• _待完成任务_
请接着下面这篇讲解修改MySQL表字段的教程，从它最后显示的内容之后往下续写。
==== 阅读材料 ====
本案例要求熟悉MySQL库中表的字段修改,主要练习以下操作:

1.2 步骤

实现此案例需要按照如下步骤进行。

步骤一:添加字段

在studb中创建tea6表

  1. mysql> CREATE TABLE studb.tea6(id int(4) PRIMARY KEY,
  2. -> name varchar(4) NOT NULL,
  3. -> age int(2) NOT NULL
  4. -> );
  5. Query OK, 0 rows affected (0.34 sec)

为tea6表添加一个address字段

添加前:

  1. mysql> DESC tea6;
  2. +-------+------------+------+-----+---------+-------+
  3. | Field | Type | Null | Key | Default | Extra |
  4. +-------+------------+------+-----+---------+-------+
  5. | id | int(4) | NO | PRI | NULL | |
  6. | name | varchar(4) | NO | | NULL | |
  7. | age | int(2) | NO | | NULL | |
  8. +-------+------------+------+-----+---------+-------+
  9. 3 rows in set (0.00 sec)

添加address字段:

  1. mysql> ALTER TABLE tea6 ADD address varchar(48);
  2. Query OK, 0 rows affected (0.84 sec)
  3. Records: 0 Duplicates: 0 Warnings: 0

添加后(默认作为最后一个字段):

  1. mysql> DESC tea6;
  2. +---------+-------------+------+-----+---------+-------+
  3. | Field | Type | Null | Key | Default | Extra |
  4. +---------+-------------+------+-----+---------+-------+
  5. | id | int(4) | NO | PRI | NULL | |
  6. | name | varchar(4) | NO | | NULL | |
  7. | age | int(2) | NO | | NULL | |
  8. | address | varchar(48) | YES | | NULL | |
  9. +---------+-------------+------+-----+---------+-------+
  10. 4 rows in set (0.00 sec)

3)在tea6表的age列之后添加一个gender字段

添加操作:

  1. mysql> ALTER TABLE tea6 ADD gender enum('boy','girl') AFTER age;
  2. Query OK, 0 rows affected (0.59 sec)
  3. Records: 0 Duplicates: 0 Warnings: 0

确认添加结果:

  1. mysql> DESC tea6;
  2. +---------+--------------------+------+-----+---------+-------+
  3. | Field | Type | Null | Key | Default | Extra |
  4. +---------+--------------------+------+-----+---------+-------+
  5. | id | int(4) | NO | PRI | NULL | |
  6. | name | varchar(4) | NO | | NULL | |
  7. | age | int(2) | NO | | NULL | |
  8. | gender | enum('boy','girl') | YES | | NULL | |
  9. | address | varchar(48) | YES | | NULL | |
  10. +---------+--------------------+------+-----+---------+-------+
  11. 5 rows in set (0.00 sec)
==== 所给资料 ====
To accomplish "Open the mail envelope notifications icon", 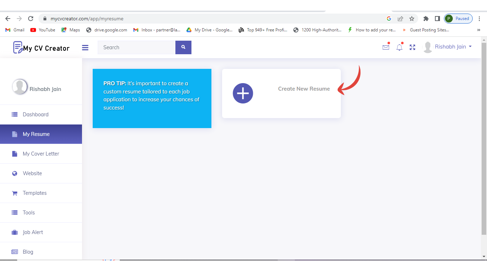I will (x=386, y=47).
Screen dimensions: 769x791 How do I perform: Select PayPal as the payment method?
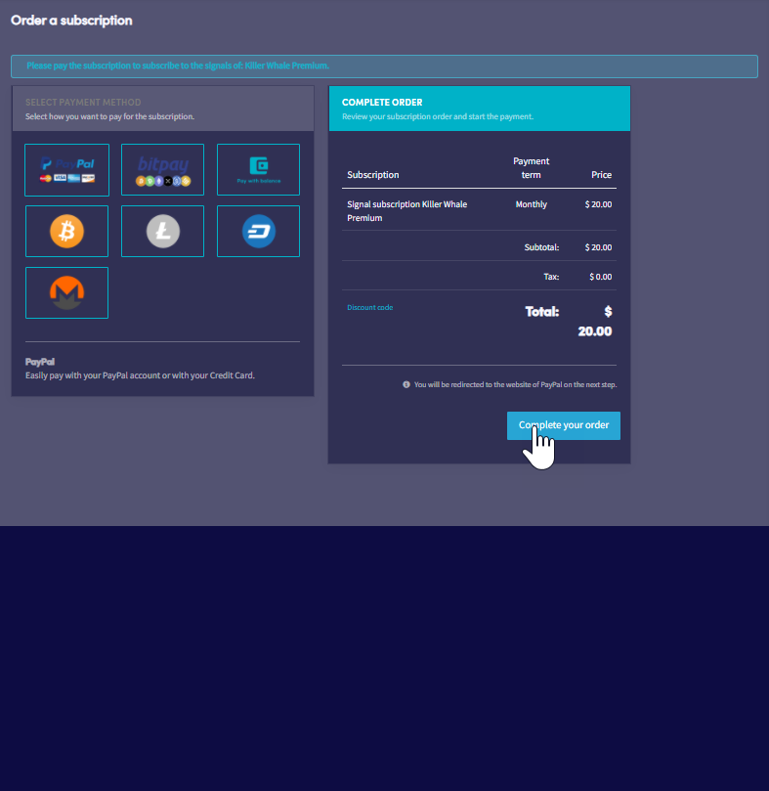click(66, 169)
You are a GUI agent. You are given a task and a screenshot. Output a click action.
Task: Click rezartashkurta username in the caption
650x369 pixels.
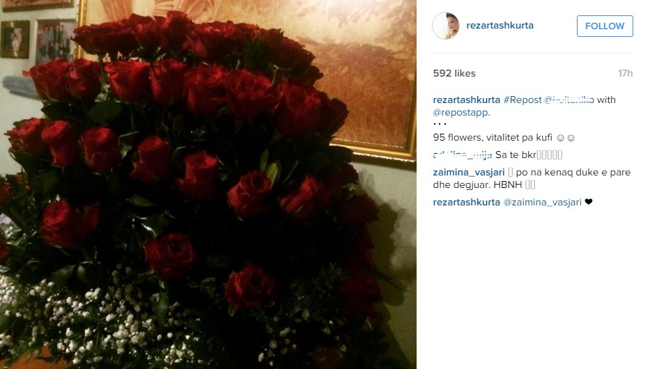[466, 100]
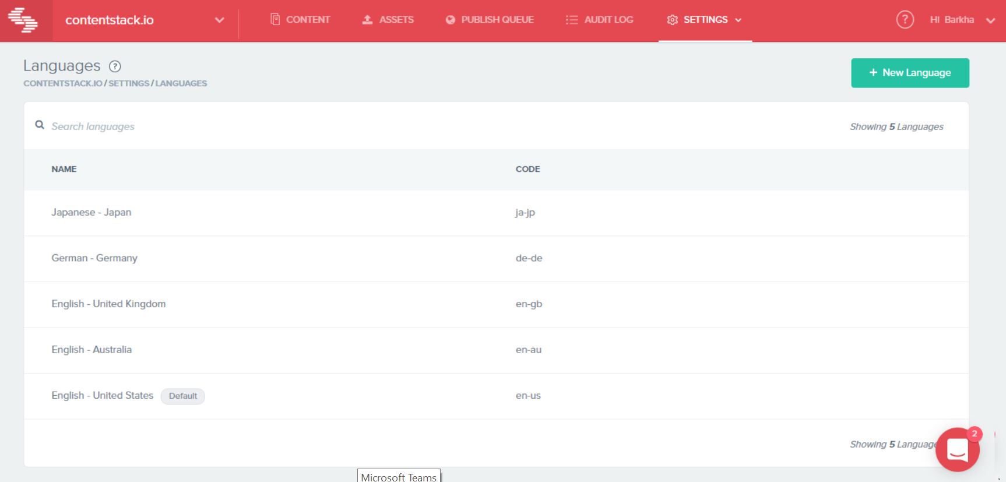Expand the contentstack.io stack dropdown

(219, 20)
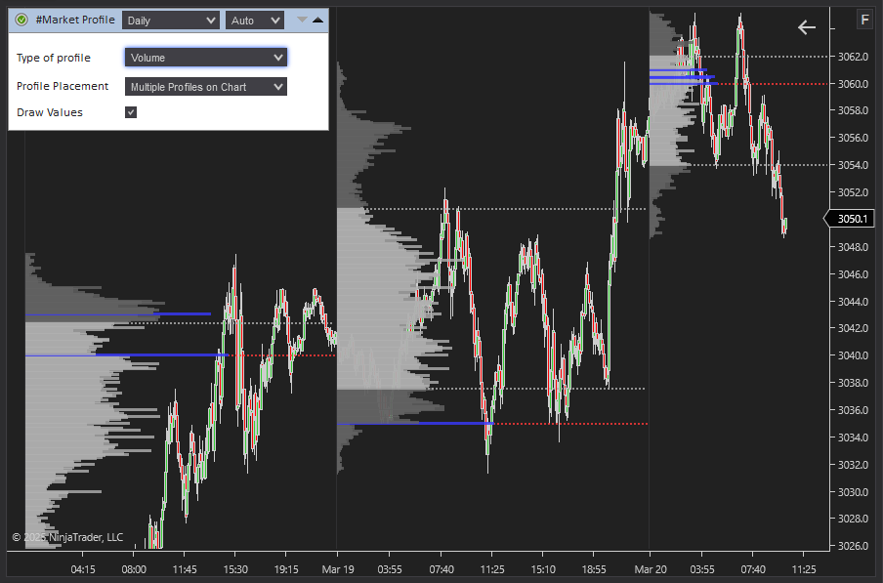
====
• _结果_
步骤二:修改字段名和字段类型

将tea6表的gender字段改名为sex,并添加非空约束

修改操作:

  1. mysql> ALTER TABLE tea6 CHANGE gender
  2. -> sex enum('boy','girl') NOT NULL;
  3. Query OK, 0 rows affected (0.08 sec)
  4. Records: 0 Duplicates: 0 Warnings: 0

确认修改结果:

  1. mysql> DESC tea6;
  2. +---------+--------------------+------+-----+---------+-------+
  3. | Field | Type | Null | Key | Default | Extra |
  4. +---------+--------------------+------+-----+---------+-------+
  5. | id | int(4) | NO | PRI | NULL | |
  6. | name | varchar(4) | NO | | NULL | |
  7. | age | int(2) | NO | | NULL | |
  8. | sex | enum('boy','girl') | NO | | NULL | |
  9. | address | varchar(48) | YES | | NULL | |
  10. +---------+--------------------+------+-----+---------+-------+
  11. 5 rows in set (0.00 sec)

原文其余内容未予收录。